Last fall, when Republicans wrested 20 state legislative chambers and 10 governorships from the Democrats, some on the left refused to accept the results. In Wisconsin, Democrats were particularly apoplectic. Democratic legislators fled across state lines and hid out in motel rooms in order to prevent Gov. Scott Walker from enacting the agenda on which he and newly elected GOP legislators had campaigned. They failed. Walker passed legislation to reform collective bargaining and balanced a $3.6 billion deficit despite the Democrats’ efforts at obstruction.
Not to be deterred, Wisconsin Democrats and their union allies promised to take their revenge by launching recall elections against six vulnerable Republican senators. They promised the recalls would stop Walker’s agenda and have national implications — sending a message to Republicans in other states that they would pay a price for changing their collective bargaining laws. Unions poured millions into the fight to take back the state Senate from GOP control.

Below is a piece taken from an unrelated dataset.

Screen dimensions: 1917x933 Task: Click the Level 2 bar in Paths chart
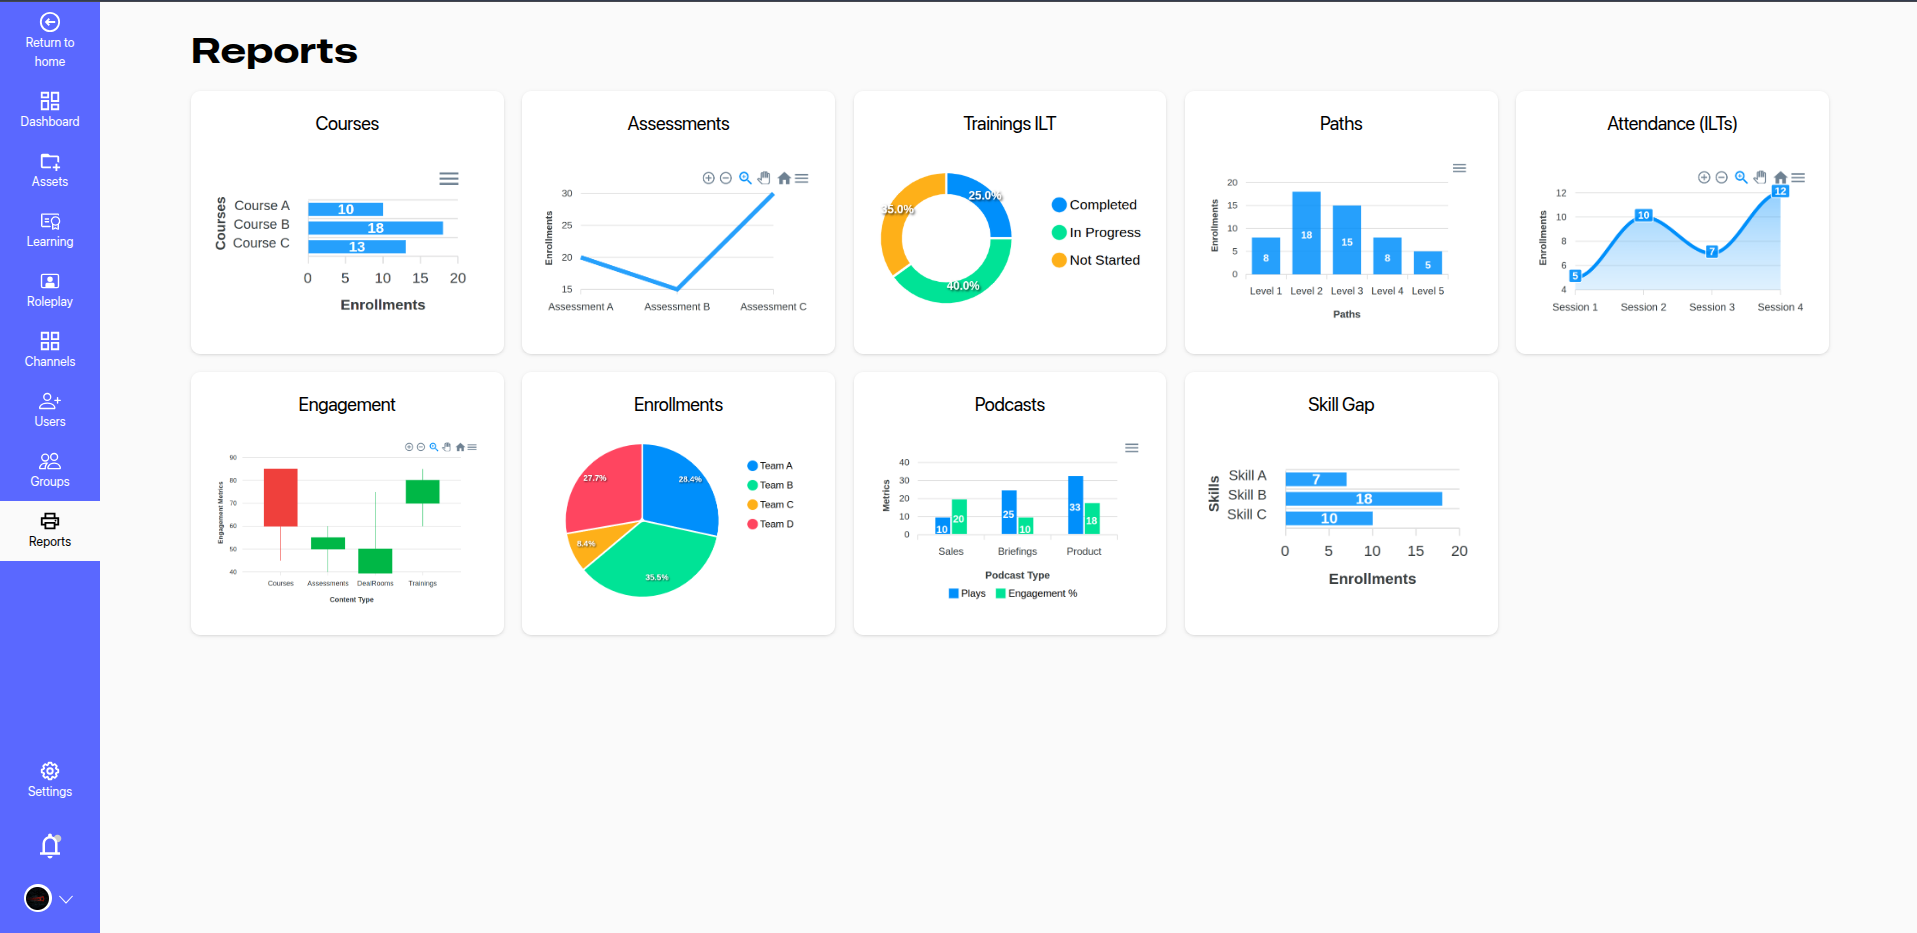pos(1306,233)
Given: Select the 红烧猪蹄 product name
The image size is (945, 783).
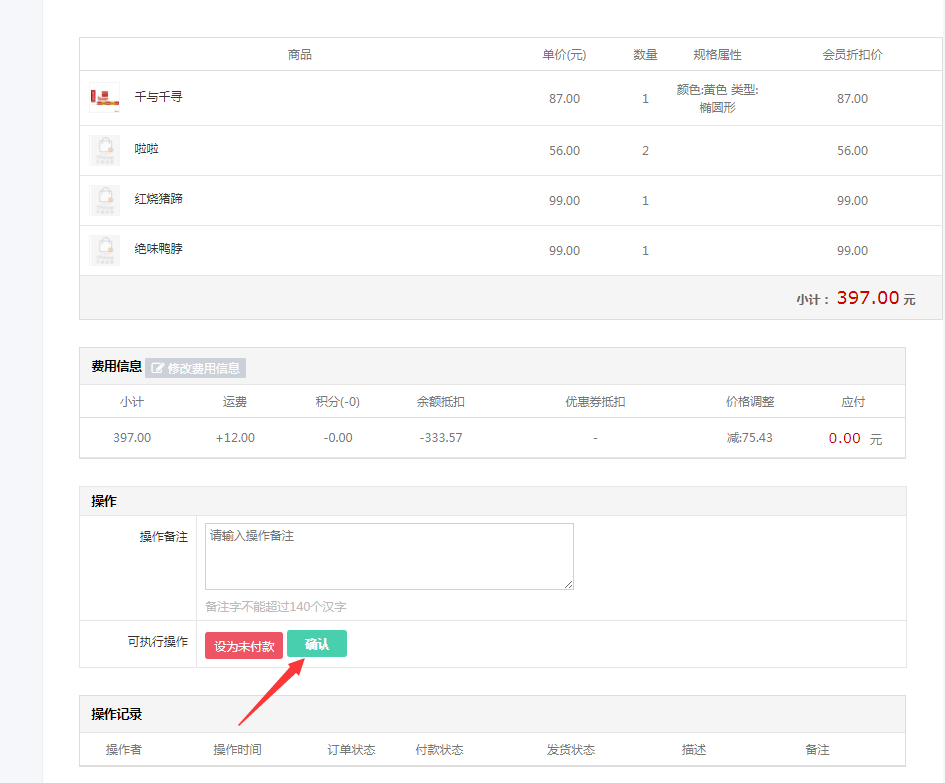Looking at the screenshot, I should (158, 199).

It appears that the Democrats have failed at this as well. Republicans have reportedly held onto four of the six seats in play, keeping control of the state Senate by a narrow 17-16 margin. (The GOP may be able to gain back the losses next week, when two Democrats face recall elections.) John Hogan, director of the Committee to Elect a Republican Senate, told the Milwaukee Journal Sentinel, “Voters gave us a mandate last fall. . . . They backed us up again (Tuesday). Voters told us loud and clear, ‘Stay the course. Things are working.’ ” The vote will indeed send a signal to other states — but not the one the Democrats and labor unions intended.

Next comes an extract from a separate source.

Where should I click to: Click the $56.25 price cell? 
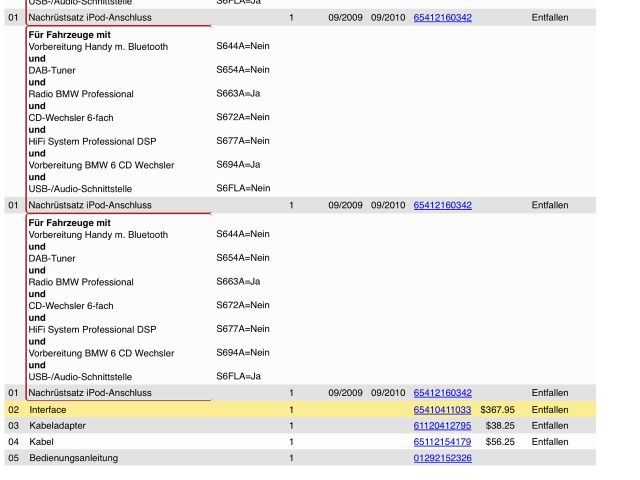pyautogui.click(x=500, y=442)
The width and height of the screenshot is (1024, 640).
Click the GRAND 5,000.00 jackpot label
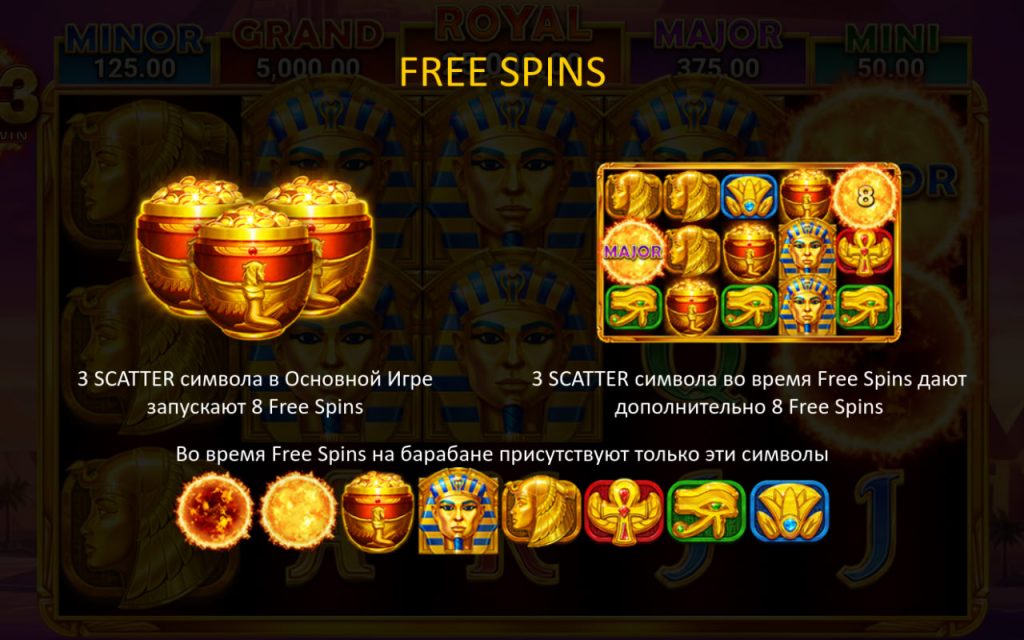(308, 52)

Now the bad losers are at it again. Instead of graciously accepting defeat, Wisconsin Democratic Party Chairman Mike Tate accused Republicans of “tampering with the results of a consequential election” and said that a “dark cloud hangs over these important results.” He promised an investigation and declared, “We will not stop, we will not rest . . . until we recall Scott Walker.”
If that fails, Wisconsin Democrats can always try the “Motel Six” strategy again. It worked so well the first time.